Ag2CO3 phases in nanocomposites with palygorskite and their effects on photocatalytic and antibacterial activities

Abstract

Various nanocomposites based on Ag2CO3 loaded onto natural fibrous palygorskite (Pal) were elaborated by a simple precipitation route. Their composition ranged from metastable hexagonal β-Ag2CO3 nanoparticles immobilized on the surface of Pal microfibers to a mixture with stable monoclinic m-Ag2CO3 particles trapped in the tangle of Pal fibers.
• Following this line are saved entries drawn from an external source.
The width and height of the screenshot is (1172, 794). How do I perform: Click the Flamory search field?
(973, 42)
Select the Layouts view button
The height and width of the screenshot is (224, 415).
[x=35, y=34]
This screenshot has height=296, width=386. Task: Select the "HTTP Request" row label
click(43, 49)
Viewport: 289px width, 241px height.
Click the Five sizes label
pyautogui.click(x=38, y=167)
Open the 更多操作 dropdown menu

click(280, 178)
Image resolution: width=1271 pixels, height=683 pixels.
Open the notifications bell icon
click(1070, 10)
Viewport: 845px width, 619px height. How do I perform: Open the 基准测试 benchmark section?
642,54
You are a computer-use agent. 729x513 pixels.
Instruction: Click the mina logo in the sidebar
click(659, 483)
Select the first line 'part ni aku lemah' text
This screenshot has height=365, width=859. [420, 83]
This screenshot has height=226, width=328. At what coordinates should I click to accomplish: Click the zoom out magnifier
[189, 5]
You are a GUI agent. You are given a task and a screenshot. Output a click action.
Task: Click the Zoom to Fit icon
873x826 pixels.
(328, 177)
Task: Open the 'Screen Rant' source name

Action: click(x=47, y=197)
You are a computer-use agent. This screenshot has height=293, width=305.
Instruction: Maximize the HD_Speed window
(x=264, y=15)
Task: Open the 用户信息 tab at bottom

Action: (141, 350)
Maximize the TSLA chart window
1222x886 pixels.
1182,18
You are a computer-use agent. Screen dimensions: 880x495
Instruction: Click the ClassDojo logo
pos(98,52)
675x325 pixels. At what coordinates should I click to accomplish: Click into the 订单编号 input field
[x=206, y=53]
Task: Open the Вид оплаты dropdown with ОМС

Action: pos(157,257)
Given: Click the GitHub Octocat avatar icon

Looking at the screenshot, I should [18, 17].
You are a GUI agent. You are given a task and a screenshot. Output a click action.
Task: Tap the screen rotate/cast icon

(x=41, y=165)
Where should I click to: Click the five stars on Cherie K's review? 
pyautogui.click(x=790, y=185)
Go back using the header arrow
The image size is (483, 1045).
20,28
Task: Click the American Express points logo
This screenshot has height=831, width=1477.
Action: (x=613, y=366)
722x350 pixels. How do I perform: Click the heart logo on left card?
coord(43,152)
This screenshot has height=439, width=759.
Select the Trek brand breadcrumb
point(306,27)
The choice of elaboration parameters enables to control the relative content of each phases phase ratio “metastable β-hexagonal / (stable monoclinic + metastable β-hexagonal)” of Ag2CO3 and thus to tune the resulting multifunctional properties (mainly photocatalytic and biocidal activities) of the nanocomposites.Optical studies interestingly revealed, for all Ag2CO3-Pal nanocomposites, a noticeable absorption in the visible light range. Accordingly, all the Ag2CO3 based Pal nanocomposites were found to be photoactive under visible light for the removal of Orange G (OG) dye but biphasic (β + m)-Ag2CO3-Pal nanocomposite was more photoactive than those in which Ag2CO3 was monophasic (either β-hexagonal or monoclinic phases). This could be due to synergy effects between the two Ag2CO3 phases. Besides, all the developed Pal based nanocomposites remained active upon several reusability cycling tests. Likewise, both the nanocomposites materials and the starting Pal clay mineral were found antibacterial against gram-positive (Staphylococcus aureus) and gram-negative (Escherichia coli) bacteria.